§ Extrait source
10.8.08

Punition sociale et antisociale dans 16 pays

Pour analyser le comportement coopératif des individus, Benedikt Herrmann et ses collaborateurs ont utilisé un jeu dit de bien public. Le principe en est qu’une contribution à un pot commun se révèle bénéfique en retour, mais ce bénéfice est relatif (sous condition que d’autres contribuent). Le jeu se pratique à quatre. Chaque joueur a 20 jetons et en place la quantité de son choix dans le pot public. À la fin du jeu, les jetons du bien public sont multipliés par 1,6 et redistribués à chaque joueur, quelle que soit sa contribution. Si tous les joueurs donnent 20 jetons (coopération maximale), ils reçoivent 32 jetons en fin de partie. Si tous les joueurs donnent 0 jeton (non-coopération), ils restent avec leurs 20 jetons initiaux. Mais si un joueur ne place rien, alors que les trois autres placent leurs 20 jetons (stratégie de défection), ce joueur recevra 44 jetons à la fin (les 20 qu’il a gardés, et le bénéfice divisé par quatre de ce que les autres ont placé).

Un jeu complet est une session de dix mises consécutives. Chaque joueur observe le comportement des autres. Herrmann et al. ont réalisé deux variantes : le jeu sans punition (N) et avec punition (P). La punition consiste à faire perdre des jetons à un autre joueur, pour signaler que l’on réprouve son comportement au tour précédent. La punition coûte un jeton à celui qui punit, mais 3 jetons (pour 1) à celui qui est puni, avec un maximum de 9 (3 jetons de punition donnent 9 jetons de pénalités).

Ce jeu du bien public a été mené par dans 16 pays, présentant des différences notables dans leur arrière-plan culturel, politique et économique. Les équipes ont en revanche été choisies comme relativement homogène (des étudiants d’âge semblable dans chaque pays). 1120 joueurs ont participé au total. Le jeu se déroule de manière informatique et anonyme (les joueurs savent qu’ils jouent avec des concitoyens, mais sans rapports personnels avec eux).

Quels sont les résultats de cette expérience ?

- En situation N (sans punition), les contributions des joueurs ont régulièrement baissé entre le premier et le dernier coup (dixième) de la partie. La présence de joueurs défecteurs et l’impossibilité de les punir suffirent pour que l’ensemble des contributions tendent à la baisse. La contribution moyenne sur les dix coups a oscillé entre 4,9 et 11,5 jetons.

- En situation P (punition), les contributions des joueurs se sont améliorées dans 11 pays, mais sont restées stables dans 5 autres pays. La simple opportunité de punir ne signifie pas automatiquement une amélioration de la coopération. La contribution moyenne a oscillé entre 5,8 et 18,1 jetons, soit une variation deux fois plus importante que dans le jeu sans punition, et favorable aux stratégies de forte coopération.

§ À faire
Poursuivez l'article sur la punition sociale à partir de sa dernière phrase. Les lignes ci-dessous n'ont aucun lien avec l'article sur la punition sociale.

§ Extrait de données

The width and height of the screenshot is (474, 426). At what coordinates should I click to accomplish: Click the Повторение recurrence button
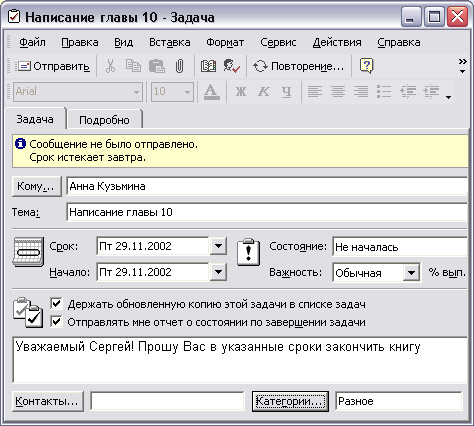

§ Résultat
- La possibilité de punir a fait apparaître l’existence d’une stratégie de punition antisociale : un défecteur ayant été puni pour son manque de coopération, au lieu de réajuster son comportement vers plus de coopération, préfère s’en prendre au tour suivant à celui qui l’a puni. C’est une logique de revanche où, plutôt que participer au pot commun, on préfère répondre à une punition par une punition, même si elle frappe des coopérateurs. Plus la punition antisociale est pratiquée, moins le bénéfice de coopération dans la situation P par rapport à la situation N est important.

- L’arrière-plan culturel et politique des pays est corrélé à l’attitude des joueurs, même s’il n’est pas évident d’en déduire des causalités solides. Les six pays les plus coopératifs en situation P, ayant une moindre punition antisociale, sont aussi ceux qui ont de bon score au World Democracy Audit (mesure harmonisée des droits politiques, des libertés civiles, de la liberté de la presse et de la corruption politique) : Etats-Unis, Royaume Uni, Allemagne, Danemark, Australie, Suisse. S’y ajoute cependant la Chine. L’inverse se vérifie pour les pays ayant un faible score au WDA, qui figurent parmi ceux ayant une forte punition antisociale et une faible coopération globale (Oman, Arabie Saoudite, Grèce, Russie, Turquie, Biélorussie). D’autres facteurs jouent. Par exemple, un questionnaire standardisé de solidité et de respect de la règle de droit (dans le cadre du World Values Survey) mesure si les habitants d’un pays considèrent comme justifiées ou non certaines pratiques (évasion et fraude fiscales, tromperie aux allocations, resquille dans les transports). En rapport avec le jeu, la tendance à la punition antisociale est d’autant plus forte que la confiance dans la règle de droit est faible.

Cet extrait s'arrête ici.